◆ **Task to complete**: Everything from the line with "1282x777 pixels." through the final line below should be copied out exactly, and nothing else should appear.

◆ **Material shown**:
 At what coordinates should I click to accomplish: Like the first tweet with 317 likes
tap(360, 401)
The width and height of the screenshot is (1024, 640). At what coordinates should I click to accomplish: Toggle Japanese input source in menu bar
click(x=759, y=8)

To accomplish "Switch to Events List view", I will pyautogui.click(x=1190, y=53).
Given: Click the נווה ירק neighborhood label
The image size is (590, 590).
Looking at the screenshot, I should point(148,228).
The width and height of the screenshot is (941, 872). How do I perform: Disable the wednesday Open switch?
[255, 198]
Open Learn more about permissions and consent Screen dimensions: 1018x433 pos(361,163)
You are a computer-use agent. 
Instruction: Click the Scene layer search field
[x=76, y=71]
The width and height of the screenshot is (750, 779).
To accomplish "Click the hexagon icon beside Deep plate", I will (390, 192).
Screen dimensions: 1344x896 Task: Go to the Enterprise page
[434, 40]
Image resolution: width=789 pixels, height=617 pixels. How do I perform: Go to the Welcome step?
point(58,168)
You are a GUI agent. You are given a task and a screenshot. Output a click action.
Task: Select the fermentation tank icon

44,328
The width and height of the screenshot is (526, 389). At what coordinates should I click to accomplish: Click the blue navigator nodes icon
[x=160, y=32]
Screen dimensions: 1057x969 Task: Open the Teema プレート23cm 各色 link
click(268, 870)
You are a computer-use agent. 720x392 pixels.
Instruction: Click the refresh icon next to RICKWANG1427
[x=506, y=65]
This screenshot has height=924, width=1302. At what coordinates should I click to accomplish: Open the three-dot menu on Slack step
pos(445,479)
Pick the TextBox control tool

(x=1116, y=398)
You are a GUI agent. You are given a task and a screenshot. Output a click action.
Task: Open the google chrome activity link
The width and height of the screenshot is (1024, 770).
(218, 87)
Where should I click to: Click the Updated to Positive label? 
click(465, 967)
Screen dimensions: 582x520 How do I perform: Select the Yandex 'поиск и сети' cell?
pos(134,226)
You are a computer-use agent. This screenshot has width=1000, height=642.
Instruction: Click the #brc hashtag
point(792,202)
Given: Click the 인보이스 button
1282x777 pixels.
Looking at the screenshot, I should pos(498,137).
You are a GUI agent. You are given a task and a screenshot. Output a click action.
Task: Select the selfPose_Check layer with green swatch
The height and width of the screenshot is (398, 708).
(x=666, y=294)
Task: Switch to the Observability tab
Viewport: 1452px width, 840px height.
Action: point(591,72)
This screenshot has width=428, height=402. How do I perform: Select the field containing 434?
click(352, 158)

◆ **Reply**:
1282x777 pixels.
Looking at the screenshot, I should pos(498,137).
You are a GUI agent. You are given a task and a screenshot. Output a click action.
Task: Select the selfPose_Check layer with green swatch
The height and width of the screenshot is (398, 708).
(x=666, y=294)
Task: Switch to the Observability tab
Viewport: 1452px width, 840px height.
Action: point(591,72)
This screenshot has width=428, height=402. How do I perform: Select the field containing 434?
click(352, 158)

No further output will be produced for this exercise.